As to cleaning, I would use a pressure washer to knock off the heavy stuff, then soak it with engine degreaser and pressure wash again. Blow it off with compressed air immediately and then use a moisture dispursent like WD-40 or similar. Mike


----------



## moxie (Feb 3, 2015)

Nice looking little beast.  I really like South Bends and have owned 5 over the years.  I still have a 10" and a 13".

For the past week I've also been de-mucking a lathe.  I bought a 15" LeBlond for a really fair price from a machinery dealer in CT., but boy it sure was dirty and greasy.  I found for the last layer of dried on old varnish like deposit, WD-40 or Kerosene and a square of plastic window screening as a mild scrubber seemed to work well.  Simple green also works pretty well for the last clean up on the paint.  

I'll also check on the thread size of the dial locks.

Dave


----------



## RWL (Feb 3, 2015)

*Re: 10" South Bend Tool Room lathe, needs a bath.*



Eddyde said:


> Does any one know a faster way to clean this beast?

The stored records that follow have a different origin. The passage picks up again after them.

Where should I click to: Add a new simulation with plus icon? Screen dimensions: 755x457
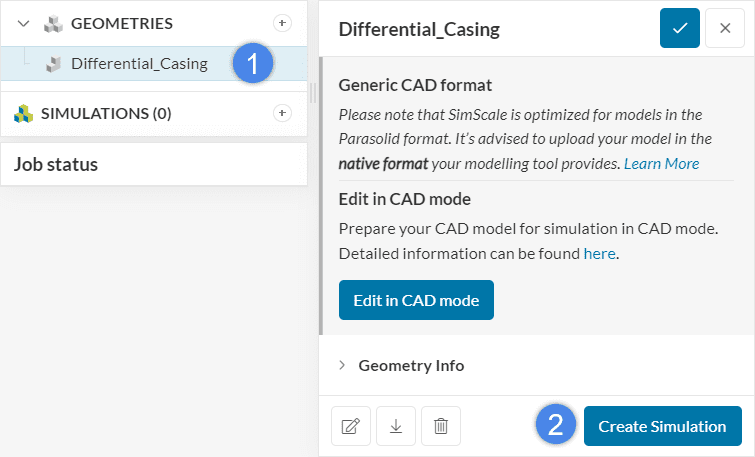click(282, 113)
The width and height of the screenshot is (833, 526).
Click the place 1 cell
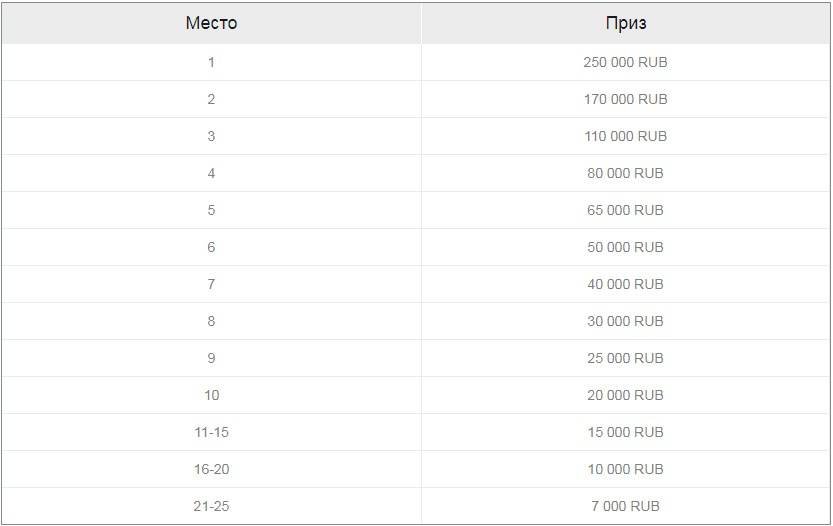click(x=211, y=62)
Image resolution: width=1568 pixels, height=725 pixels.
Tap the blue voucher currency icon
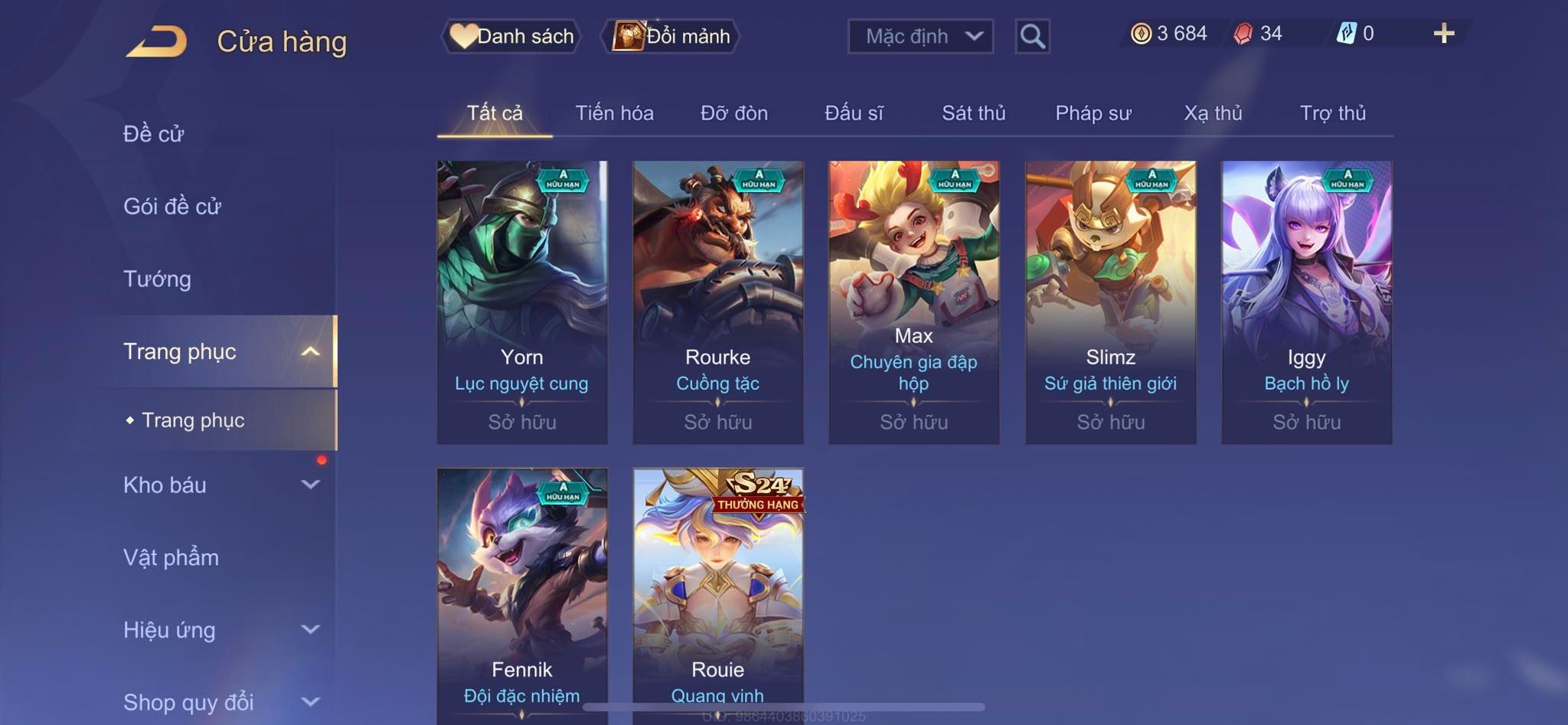coord(1346,34)
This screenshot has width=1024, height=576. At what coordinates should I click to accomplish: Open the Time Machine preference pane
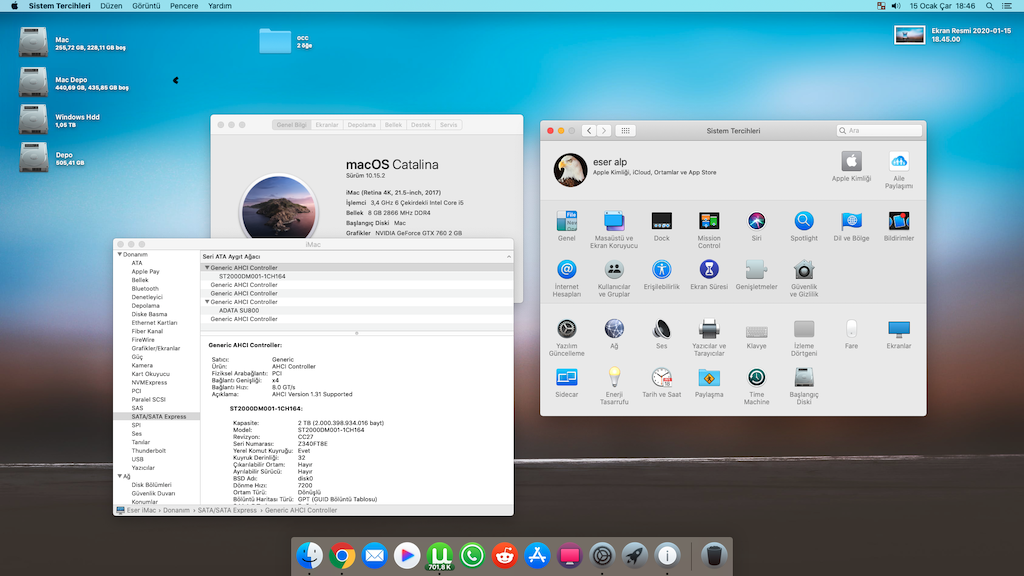pos(756,378)
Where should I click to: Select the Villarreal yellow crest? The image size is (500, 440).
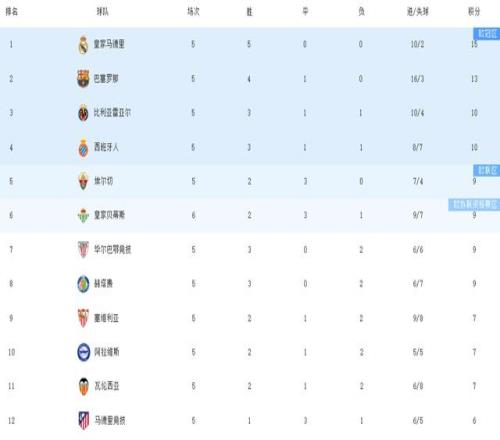tap(83, 113)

I use room temperature spray on Easy Off Oven Cleaner.  It's remarkable how fast this works.  Nothing I've tried has worked as quickly as this.  Over the years I've tried Kerosene, near full strength purple engine cleaner, Simple Green, and the oven cleaner was the fastest.  Spray small areas and wipe with a paper towel, or scrape.  It works pretty quickly, the grease running off almost as soon as it's hit with the spray in some areas.  Don't let it sit on for long periods since it can soften the paint, thus spray on small areas that you can work on within maybe 5 minutes.  You can let it sit on thick layers for a little longer.  The purple cleaner also can soften paint.  I picked this tip up from a retired machinist from whom I bought one of my K O Lee tool and cutter grinders.

One thing I've found for cleaning my greasy hands that really works is to put some full strength Dawn dishwashing liquid directly on my hands and rub it in before adding any water.  If you put water on first, it just doesn't clean nearly as well.  It works better than GoJo or the orange cleaners that I've tried.  The down side is that this really dries out your skin.  I can't use any of those hand cleaners in winter or I develop thumb cracks / winter splits.


----------



## PeteH (Feb 3, 2015)

There are products called "barrier cream" that you can put on your hands before working with messy stuff, that form a barrier to protect your skin.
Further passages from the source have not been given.